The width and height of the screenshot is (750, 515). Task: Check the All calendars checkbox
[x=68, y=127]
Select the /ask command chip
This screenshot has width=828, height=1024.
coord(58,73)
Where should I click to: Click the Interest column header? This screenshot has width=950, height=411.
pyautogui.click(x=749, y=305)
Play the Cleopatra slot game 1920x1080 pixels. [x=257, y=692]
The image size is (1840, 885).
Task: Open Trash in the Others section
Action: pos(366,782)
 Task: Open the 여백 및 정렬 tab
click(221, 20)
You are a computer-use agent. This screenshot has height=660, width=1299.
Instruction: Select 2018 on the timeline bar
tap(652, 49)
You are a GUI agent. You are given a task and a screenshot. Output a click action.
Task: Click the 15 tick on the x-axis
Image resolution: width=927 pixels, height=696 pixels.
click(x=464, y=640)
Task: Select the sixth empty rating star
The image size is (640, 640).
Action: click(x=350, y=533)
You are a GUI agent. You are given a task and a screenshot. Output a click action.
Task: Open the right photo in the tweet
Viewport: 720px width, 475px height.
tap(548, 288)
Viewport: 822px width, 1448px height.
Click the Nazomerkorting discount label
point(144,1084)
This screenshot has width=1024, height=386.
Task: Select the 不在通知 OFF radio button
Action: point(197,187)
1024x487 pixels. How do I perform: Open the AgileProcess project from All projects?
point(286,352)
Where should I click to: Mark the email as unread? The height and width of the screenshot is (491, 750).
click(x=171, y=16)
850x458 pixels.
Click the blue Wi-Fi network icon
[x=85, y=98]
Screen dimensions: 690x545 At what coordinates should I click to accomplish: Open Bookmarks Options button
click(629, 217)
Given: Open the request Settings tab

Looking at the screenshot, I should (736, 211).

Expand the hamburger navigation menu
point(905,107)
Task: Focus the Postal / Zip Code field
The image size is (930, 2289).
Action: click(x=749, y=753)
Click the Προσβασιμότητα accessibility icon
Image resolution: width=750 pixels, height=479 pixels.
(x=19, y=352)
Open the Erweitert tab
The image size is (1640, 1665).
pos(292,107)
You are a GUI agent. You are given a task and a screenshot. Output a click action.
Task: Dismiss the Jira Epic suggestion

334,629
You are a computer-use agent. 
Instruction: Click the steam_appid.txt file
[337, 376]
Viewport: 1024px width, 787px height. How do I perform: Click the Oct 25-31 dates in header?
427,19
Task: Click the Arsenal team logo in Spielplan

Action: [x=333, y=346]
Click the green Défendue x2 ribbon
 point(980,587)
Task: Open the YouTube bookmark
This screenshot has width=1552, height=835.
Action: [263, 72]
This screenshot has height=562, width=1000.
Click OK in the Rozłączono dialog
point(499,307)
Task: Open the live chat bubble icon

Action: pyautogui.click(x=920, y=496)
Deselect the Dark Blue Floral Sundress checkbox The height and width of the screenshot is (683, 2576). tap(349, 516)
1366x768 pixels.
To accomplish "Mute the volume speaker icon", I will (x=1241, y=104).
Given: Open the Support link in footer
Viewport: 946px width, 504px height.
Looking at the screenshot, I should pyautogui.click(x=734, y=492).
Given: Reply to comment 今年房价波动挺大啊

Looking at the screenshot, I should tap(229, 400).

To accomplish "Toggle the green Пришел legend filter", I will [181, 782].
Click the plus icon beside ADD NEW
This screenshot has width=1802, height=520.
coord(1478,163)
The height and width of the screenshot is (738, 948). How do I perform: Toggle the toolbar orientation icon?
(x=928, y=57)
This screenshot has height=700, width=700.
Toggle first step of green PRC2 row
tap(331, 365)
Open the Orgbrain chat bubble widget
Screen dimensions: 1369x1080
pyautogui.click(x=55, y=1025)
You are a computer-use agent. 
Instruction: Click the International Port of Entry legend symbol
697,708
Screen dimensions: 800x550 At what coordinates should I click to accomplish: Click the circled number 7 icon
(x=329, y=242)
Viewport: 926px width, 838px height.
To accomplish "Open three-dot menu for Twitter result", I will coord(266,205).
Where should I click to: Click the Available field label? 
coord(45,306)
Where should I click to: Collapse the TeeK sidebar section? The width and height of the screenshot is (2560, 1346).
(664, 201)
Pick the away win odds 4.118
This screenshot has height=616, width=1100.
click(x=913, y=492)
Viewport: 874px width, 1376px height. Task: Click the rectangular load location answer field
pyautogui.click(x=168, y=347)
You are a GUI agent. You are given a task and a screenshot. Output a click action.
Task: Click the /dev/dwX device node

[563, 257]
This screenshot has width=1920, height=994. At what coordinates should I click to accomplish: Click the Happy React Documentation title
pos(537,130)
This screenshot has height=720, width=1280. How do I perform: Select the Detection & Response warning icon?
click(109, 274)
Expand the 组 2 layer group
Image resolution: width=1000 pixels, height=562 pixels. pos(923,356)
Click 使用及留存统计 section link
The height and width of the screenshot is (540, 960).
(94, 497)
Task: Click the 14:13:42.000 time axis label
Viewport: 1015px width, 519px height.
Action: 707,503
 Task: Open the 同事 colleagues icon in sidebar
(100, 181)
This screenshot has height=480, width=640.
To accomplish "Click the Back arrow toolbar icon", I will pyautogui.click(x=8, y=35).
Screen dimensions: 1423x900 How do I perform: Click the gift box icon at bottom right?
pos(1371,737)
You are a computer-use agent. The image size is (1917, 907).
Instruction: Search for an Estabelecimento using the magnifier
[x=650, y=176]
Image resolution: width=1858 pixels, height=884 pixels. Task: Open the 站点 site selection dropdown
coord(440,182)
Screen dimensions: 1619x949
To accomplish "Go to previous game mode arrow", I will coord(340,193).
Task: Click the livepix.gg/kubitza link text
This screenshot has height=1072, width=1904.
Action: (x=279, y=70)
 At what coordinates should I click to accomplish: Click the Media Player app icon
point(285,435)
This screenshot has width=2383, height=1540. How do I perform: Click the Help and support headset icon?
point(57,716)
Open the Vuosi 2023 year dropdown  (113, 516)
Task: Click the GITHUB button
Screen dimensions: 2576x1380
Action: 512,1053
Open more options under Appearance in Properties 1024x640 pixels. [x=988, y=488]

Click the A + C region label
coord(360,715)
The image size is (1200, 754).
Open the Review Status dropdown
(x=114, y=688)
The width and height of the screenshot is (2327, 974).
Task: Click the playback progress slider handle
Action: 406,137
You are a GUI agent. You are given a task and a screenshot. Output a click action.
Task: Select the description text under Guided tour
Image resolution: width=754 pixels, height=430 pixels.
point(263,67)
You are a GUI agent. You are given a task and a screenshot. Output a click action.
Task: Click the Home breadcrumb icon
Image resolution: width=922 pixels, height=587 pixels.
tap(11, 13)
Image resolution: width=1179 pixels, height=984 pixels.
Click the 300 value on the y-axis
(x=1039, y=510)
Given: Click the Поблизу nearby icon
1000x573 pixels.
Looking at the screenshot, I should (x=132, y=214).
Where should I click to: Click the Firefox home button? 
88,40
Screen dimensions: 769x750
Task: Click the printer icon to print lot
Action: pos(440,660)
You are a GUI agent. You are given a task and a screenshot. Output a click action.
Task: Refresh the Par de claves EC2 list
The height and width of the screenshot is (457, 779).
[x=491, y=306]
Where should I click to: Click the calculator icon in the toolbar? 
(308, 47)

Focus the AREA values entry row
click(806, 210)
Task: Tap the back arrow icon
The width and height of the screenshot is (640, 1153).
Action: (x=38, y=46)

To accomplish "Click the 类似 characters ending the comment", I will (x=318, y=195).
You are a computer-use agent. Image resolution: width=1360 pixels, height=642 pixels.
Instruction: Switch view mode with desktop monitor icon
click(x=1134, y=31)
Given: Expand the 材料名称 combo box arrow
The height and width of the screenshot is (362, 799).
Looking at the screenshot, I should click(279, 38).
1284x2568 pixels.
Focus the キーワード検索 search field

◆ PROBLEM: Only the lines above that include the word "text" belong in the answer; copy each one.

◆ ANSWER TO THE EXERCISE:
Task: Click the livepix.gg/kubitza link text
Task: Select the description text under Guided tour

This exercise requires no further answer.